Никому не нужен мой товар. И никто не предлагает, ни в обмен, ни на деньги, хлеба.
Нет, а вот!..
Какой-то человек в белом овчинном полушубке, добротной меховой шапке с неопущенными ушами — ему, видать, не холодно, остановился возле женщины, держащей в руке две пачки «Беломора», вытащил из кармана полушубка что-то завернутое в газету — да ведь это хлеб, хлеб! Видно, много хлеба у него, коль меняет на папиросы!
Развернув газету и отделив небольшой ломтик, он небрежно завернув оставшийся хлеб, сует его обратно в карман, берет у женщины «Беломор», надрывает пачку, собираясь закурить.
А может быть, у меня получится с ним?
Я даже не успеваю подумать, откуда у этого человека может быть много хлеба. Главное — он у него есть! Подхожу, говорю:
— Послушайте!
Он оборачивается, и теперь я вижу его лицо. Оно так не похоже на исхудалые лица всех других — плотное, со здоровым морозным румянцем, гладко выбритое, чистое, так сказать, лицо доблокадного вида.

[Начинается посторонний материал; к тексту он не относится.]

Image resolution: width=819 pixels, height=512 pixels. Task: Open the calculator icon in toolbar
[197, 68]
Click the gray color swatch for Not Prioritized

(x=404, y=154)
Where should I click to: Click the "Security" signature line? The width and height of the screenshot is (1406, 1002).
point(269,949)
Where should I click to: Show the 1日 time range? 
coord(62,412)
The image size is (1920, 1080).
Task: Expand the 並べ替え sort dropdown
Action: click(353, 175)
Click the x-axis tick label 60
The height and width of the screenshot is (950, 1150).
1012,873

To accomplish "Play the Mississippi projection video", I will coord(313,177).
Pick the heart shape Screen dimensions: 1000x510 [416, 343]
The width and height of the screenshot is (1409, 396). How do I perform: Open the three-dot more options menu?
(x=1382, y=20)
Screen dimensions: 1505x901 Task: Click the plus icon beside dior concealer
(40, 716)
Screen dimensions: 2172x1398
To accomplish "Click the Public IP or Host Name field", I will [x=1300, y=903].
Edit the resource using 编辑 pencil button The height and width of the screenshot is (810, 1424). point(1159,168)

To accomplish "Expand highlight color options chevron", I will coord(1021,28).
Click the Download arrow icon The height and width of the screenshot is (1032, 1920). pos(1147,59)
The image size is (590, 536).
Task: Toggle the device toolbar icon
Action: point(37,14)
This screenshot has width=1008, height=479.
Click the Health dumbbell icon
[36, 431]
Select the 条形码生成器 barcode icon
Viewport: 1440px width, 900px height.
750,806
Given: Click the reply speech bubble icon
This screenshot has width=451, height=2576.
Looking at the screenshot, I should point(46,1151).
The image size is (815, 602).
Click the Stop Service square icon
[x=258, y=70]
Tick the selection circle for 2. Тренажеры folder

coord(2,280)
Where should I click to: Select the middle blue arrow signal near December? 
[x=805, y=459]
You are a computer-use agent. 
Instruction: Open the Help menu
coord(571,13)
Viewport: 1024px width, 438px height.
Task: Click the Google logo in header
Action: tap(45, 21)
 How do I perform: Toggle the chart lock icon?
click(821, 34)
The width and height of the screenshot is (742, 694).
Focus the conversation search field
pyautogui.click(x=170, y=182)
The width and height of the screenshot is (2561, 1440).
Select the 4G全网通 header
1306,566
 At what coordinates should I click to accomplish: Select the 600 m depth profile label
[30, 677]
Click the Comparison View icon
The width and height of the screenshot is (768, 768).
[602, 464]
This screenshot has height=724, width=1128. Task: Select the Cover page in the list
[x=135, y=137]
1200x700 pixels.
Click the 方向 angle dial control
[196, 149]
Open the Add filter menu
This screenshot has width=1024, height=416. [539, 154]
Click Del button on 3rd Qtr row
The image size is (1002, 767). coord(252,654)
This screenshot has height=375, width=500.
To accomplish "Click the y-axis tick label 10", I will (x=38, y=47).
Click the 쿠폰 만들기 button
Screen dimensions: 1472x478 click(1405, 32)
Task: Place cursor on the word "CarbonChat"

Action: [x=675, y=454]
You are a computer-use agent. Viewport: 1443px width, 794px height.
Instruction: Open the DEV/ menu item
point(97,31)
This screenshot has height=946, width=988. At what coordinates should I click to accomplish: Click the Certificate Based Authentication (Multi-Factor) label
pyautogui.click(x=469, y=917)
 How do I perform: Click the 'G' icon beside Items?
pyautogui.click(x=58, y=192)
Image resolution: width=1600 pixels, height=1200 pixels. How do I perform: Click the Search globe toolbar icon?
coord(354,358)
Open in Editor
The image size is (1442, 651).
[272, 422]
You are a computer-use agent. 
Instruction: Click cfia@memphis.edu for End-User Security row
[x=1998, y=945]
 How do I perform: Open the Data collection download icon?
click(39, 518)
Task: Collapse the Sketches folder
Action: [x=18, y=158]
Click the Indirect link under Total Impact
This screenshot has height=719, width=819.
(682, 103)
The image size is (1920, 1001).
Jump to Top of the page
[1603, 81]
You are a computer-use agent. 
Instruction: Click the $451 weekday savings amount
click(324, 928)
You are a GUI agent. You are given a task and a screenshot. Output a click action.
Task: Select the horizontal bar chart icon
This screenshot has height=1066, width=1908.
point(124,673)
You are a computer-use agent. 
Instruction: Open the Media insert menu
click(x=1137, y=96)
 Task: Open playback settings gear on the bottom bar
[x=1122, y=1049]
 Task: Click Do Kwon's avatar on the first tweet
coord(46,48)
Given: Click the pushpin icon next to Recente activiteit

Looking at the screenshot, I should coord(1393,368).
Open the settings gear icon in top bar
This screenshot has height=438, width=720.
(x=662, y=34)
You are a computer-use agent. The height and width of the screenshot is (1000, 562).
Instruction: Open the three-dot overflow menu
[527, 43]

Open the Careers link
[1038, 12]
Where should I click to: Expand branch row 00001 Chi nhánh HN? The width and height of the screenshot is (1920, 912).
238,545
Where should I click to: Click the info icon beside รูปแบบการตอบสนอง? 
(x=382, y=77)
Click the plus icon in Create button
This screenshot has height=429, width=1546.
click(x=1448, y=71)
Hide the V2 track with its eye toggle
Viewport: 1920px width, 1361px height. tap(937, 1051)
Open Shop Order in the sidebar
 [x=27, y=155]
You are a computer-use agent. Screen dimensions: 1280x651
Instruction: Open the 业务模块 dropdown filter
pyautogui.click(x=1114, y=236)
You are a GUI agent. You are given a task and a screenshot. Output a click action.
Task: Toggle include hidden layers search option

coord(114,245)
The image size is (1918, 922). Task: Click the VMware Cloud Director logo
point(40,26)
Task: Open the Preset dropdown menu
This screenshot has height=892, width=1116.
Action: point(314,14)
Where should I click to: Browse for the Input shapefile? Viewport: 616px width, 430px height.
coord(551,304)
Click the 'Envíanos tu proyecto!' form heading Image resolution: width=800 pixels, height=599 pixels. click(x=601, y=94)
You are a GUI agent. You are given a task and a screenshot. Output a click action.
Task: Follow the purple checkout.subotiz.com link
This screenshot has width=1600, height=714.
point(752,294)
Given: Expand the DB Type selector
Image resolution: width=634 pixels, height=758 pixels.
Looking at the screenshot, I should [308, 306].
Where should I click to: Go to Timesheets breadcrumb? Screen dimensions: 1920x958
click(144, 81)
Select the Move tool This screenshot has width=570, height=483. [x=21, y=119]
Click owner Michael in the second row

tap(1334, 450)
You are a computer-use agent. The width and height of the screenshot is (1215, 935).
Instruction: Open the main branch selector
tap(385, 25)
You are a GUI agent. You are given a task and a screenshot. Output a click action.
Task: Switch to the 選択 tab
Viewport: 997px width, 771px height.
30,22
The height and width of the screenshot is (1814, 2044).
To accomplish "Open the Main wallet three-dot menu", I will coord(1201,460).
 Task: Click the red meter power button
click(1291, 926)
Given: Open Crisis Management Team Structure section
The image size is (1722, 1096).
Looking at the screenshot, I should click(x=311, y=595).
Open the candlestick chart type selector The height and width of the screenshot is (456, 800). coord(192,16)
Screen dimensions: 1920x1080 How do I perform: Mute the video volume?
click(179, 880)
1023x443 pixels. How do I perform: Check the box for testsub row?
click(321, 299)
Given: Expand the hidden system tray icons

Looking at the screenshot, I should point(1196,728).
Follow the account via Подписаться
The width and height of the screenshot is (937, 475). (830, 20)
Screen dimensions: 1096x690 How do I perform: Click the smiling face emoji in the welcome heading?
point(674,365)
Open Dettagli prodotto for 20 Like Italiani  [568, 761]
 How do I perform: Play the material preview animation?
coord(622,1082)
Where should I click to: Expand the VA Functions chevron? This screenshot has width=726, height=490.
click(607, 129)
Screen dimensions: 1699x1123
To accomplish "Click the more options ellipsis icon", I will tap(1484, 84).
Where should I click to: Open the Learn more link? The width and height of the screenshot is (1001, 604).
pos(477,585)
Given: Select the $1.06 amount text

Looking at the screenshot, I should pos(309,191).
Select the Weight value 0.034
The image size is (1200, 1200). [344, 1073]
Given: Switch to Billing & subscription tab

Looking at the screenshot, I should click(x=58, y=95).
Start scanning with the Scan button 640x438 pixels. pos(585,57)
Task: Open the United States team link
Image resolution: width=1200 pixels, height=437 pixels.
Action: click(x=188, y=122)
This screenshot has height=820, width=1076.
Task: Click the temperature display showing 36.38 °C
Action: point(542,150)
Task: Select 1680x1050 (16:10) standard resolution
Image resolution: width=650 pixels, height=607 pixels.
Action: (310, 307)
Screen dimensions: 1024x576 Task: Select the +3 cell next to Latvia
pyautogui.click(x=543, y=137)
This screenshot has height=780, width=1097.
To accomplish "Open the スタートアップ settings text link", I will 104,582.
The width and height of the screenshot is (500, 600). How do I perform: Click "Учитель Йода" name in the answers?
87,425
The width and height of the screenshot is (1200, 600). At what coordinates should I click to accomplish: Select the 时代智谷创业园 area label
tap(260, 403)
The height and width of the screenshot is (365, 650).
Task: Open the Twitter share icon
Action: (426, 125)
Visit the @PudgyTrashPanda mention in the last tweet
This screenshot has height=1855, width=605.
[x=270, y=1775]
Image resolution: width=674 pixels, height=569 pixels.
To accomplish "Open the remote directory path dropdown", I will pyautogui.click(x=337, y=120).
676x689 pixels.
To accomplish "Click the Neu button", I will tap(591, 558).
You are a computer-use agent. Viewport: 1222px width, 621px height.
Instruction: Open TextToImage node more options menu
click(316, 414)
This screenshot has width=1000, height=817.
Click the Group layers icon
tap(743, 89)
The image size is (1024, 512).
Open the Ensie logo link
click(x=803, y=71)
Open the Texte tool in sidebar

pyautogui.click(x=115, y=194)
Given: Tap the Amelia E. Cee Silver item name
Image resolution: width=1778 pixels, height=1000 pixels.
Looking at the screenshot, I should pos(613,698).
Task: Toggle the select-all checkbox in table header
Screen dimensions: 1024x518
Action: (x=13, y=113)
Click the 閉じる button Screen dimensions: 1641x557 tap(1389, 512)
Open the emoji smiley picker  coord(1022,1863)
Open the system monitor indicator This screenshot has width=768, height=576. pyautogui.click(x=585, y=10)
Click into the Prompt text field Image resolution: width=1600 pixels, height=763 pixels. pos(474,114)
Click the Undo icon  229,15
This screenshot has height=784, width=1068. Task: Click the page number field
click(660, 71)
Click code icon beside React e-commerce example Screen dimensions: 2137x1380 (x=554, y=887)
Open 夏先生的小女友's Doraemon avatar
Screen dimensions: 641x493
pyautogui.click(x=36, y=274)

Он глядит на меня с каким-то странным удивлением, мне кажется, даже со страхом. Но чего ему меня бояться?
Тогда я сразу не догадался, а теперь-то понимаю: его насторожила моя буденовка и мое кожаное пальто, — может быть, у него совесть была не чиста? Откуда у него мог быть лишний хлеб и главное — такая сытая физиономия? Я знаю случаи, когда людей с такими румяными лицами останавливали на улице и проверяли как подозрительных.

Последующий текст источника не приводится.